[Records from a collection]
*** Block opens ***

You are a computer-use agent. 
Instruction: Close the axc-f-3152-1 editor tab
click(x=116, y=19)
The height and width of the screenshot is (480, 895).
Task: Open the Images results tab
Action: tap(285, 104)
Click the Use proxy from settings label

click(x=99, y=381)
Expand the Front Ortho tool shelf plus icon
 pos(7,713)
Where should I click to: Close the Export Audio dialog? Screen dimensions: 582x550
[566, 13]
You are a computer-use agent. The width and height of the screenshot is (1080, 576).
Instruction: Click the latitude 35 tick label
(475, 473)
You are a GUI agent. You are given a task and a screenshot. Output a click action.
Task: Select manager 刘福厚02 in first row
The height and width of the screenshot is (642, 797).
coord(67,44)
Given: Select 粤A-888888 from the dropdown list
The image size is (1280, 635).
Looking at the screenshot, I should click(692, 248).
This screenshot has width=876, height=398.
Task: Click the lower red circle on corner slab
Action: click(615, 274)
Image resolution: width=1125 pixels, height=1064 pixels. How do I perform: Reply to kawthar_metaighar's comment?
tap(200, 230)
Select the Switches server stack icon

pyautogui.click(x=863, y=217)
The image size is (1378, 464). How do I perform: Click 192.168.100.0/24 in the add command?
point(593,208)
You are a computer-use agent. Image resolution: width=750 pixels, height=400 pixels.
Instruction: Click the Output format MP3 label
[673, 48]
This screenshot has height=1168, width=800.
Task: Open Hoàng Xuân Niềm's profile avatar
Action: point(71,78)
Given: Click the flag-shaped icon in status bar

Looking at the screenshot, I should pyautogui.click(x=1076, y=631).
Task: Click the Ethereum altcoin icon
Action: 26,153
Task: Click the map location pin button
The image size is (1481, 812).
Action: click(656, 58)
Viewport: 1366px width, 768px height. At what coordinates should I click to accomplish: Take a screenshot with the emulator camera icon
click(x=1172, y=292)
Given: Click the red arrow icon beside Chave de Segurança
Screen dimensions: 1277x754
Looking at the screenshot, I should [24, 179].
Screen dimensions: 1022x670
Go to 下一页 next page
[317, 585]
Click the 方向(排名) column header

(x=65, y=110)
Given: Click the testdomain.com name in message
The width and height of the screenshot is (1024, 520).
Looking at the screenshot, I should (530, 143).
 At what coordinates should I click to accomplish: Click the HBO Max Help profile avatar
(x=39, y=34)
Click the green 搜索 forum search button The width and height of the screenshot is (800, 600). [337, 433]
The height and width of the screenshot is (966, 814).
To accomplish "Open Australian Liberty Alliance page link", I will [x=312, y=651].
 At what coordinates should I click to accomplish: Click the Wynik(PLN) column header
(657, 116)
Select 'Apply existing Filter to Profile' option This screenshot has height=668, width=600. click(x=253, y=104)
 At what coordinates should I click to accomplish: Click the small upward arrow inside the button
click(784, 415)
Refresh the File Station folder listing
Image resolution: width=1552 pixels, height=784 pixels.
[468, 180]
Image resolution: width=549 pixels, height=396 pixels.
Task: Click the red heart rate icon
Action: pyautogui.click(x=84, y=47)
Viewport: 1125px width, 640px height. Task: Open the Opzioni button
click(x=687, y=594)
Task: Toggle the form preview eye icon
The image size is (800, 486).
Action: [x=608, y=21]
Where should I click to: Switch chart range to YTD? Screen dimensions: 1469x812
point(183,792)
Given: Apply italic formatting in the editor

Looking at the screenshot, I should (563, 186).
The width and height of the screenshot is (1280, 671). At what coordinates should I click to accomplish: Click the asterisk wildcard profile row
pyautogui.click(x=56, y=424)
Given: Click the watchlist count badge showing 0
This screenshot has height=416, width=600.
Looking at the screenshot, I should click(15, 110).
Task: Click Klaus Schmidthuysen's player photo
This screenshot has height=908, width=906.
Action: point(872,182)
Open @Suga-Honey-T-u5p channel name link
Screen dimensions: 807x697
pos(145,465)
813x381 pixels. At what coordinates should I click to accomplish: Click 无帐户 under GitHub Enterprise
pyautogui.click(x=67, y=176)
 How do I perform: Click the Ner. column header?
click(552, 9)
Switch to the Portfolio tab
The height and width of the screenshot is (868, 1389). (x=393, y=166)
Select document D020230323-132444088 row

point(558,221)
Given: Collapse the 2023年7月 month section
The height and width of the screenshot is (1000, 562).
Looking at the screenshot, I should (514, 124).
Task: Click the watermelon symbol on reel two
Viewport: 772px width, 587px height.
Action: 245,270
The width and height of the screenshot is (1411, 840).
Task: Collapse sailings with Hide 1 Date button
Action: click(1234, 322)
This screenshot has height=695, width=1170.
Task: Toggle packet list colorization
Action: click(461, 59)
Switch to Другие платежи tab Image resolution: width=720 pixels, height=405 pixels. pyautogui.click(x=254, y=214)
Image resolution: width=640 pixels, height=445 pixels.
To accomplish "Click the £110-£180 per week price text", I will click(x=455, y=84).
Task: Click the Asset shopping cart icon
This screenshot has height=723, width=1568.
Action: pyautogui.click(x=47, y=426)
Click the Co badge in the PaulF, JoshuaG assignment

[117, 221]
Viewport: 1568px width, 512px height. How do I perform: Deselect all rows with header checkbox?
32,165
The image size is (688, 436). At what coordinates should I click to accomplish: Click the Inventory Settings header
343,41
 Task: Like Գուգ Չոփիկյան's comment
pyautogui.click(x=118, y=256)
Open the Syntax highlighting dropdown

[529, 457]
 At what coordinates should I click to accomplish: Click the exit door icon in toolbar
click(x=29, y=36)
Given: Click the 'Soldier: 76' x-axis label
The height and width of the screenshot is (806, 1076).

*** Block closes ***

=== Exercise directions ===
Each line of the entries where the string "link" occurs should be shown.

=== Task result ===
To accomplish "Open Australian Liberty Alliance page link", I will [x=312, y=651].
Open @Suga-Honey-T-u5p channel name link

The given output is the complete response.